Carnivale: The Halloween Costume Edition!The Style Graduate asks this week a fun question: what runway look we would wear as a Halloween costume. This is a question that is both easy (so many choices!) and difficult (so many choices!).
Still, I feel that my task is a breeze thanks to this year's Dior couture collection, presented by the "funky little fashion troll" (as The Manolo dubbed him), John Galliano:
What I would go as? The High Priestess of Galliano Church. In truth, I died long ago and now I walk the earth to cast the Galliano curse onto whomever dares to look into my lifeless eyes. The cross is a decoy to lure in unsuspecting nuns and priests and rob them of their garments in order to slash them and drape them "artistically" around new converts.
If the host of the Halloween party is indeed the more free-spirited cutting edge person, I could even dress like this:
"Galliano fashion victim road kill." Not even the deflector mirror shades and the spiky cross could save me, and now I roam the earth, inconsolable and forever cold.
If however, my host would be easily scandalized with my lack of a visible undergarment, I could button up but keep the mirror motif in this Comme des Garçons outfit:
I am evidently inhabited by the unhappy, violent spirit of the Phantom of the Opera. I may look melancholy, but I have a short temper that manifests itself in my low tolerance for karaoke competitions. Before Simon Cowell, it was me--and I will not stop at snide remarks. No--I'll make that chandelier fall on your head before you can torture me with you squeals.

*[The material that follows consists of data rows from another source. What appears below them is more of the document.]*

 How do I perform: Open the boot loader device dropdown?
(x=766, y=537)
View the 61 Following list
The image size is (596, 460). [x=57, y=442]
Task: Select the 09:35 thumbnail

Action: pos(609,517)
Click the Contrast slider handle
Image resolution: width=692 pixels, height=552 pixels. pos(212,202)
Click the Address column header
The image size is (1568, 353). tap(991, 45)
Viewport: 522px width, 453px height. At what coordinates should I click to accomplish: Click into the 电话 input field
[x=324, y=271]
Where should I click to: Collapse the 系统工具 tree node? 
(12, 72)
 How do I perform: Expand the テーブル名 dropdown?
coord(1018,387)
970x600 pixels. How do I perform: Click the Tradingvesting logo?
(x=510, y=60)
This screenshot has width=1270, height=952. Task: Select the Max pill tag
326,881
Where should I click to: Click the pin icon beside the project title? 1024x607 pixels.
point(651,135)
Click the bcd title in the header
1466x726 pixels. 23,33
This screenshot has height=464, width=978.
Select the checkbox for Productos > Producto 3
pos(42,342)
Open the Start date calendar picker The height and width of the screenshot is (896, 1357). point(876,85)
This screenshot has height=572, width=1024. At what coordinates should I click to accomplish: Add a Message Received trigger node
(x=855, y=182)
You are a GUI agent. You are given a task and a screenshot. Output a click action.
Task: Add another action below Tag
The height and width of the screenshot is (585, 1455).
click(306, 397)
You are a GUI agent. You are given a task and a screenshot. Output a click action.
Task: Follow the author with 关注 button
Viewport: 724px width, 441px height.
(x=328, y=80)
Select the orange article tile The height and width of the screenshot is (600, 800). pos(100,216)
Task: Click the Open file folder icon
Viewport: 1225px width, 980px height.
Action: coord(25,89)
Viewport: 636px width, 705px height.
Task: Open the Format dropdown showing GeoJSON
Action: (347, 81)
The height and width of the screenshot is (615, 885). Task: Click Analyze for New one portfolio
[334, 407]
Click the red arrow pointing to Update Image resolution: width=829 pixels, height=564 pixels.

Oh, ok. Maybe none of those looks is really me. Really. However, this Alexander McQueen creation--now, that I would wear at any Halloween party:
Why? Isn't it obvious? I am sort of an academic type, so those owl feathers sprouting out of my skull would be subtly indicative of my bookish, utterly geeky nature, right? Plus the jacket is rather cute, the skirt seems flattering, and I bet I could rawk those granny boots.
Who would I be? The spirit of your English teacher coming to torment you about all those times you mocked her in classroom and refused to learn that it's recEIve and not recIEve, despite being told oh, about a thousand times. I carry on my head the plumes of wisdom and in my tweed-and-ruffle-clad heart, the seed of revenge. This time if you don't behave properly in the vicinity of the English language you will be flunked, double-flunked, and flunked again. Beware!